Ainda não sei. Me encontro em gestação e estou ciente da necessidade e do propósito de um desenvolvimento natural para que eu me torne a mãe que nossa filha precisa. Assim, aprendo a dar tempo ao tempo e sigo cuidando da plantinha que habita em mim.
“Peço-te o prazer legítimo / E o movimento preciso […] / Quando o tempo for propício” - Caetano Veloso - Oração ao Tempo
Quando o tempo for propício, o movimento será preciso e sentirei o prazer legítimo de, finalmente, segurar nossa menina em meu colo e abraçá-la forte, independentemente do que trouxer o caminho que culminará nesse momento de puro êxtase e infinita gratidão.
Leituras que me deixaram mais perto do RS nas últimas semanas…
E muitas outras mais…
Nos vemos em breve, talvez na próxima lua nova ou minguante, ou cheia ou crescente.
Até,
Daniela
Que texto lindo, lindo, lindo. Me tocou muito. Quero ser mãe e fiquei imaginando esse turbilhão de sensações - emocionais e físicas - e esse milagre todo. Obrigada! <3 Que seja uma gestação muito boa e tranquila.
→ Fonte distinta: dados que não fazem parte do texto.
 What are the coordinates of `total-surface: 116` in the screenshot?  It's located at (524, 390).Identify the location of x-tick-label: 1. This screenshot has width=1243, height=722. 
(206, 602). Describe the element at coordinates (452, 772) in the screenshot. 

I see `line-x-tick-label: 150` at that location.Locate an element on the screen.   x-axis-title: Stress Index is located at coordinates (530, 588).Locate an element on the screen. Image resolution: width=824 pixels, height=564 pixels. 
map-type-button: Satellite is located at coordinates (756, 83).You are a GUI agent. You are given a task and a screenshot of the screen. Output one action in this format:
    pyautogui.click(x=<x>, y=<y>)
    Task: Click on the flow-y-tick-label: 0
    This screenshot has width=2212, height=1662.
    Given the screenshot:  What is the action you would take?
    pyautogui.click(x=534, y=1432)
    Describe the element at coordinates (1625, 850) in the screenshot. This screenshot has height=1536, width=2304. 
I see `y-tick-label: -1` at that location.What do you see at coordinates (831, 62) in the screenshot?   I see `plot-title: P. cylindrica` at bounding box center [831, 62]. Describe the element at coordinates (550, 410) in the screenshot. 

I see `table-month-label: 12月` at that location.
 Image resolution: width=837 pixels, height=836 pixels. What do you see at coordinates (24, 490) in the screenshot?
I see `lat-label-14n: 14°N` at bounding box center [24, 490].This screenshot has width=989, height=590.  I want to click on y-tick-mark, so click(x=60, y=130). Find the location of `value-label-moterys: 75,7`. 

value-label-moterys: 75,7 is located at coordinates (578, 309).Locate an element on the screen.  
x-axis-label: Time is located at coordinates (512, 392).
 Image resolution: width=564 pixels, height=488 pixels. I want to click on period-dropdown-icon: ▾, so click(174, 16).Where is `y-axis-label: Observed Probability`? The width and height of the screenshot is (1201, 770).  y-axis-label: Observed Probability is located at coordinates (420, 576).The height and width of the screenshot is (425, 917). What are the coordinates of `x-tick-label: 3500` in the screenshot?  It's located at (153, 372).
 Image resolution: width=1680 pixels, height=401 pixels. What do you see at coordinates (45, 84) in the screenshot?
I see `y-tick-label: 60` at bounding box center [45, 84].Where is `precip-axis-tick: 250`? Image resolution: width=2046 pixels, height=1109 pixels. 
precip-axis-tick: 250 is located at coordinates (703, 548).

Dani, que relato sensível e belíssimo. Ainda não fiz do meu ventre morada para outra pessoa, mas penso que, aos filhos, não há nada mais importante que sentir esse amor e acolhimento desde os primeiros instantes. E muito obrigada por compartilhar minha news, foi como um abraço amigo no meio de todo o caos. Um beijo!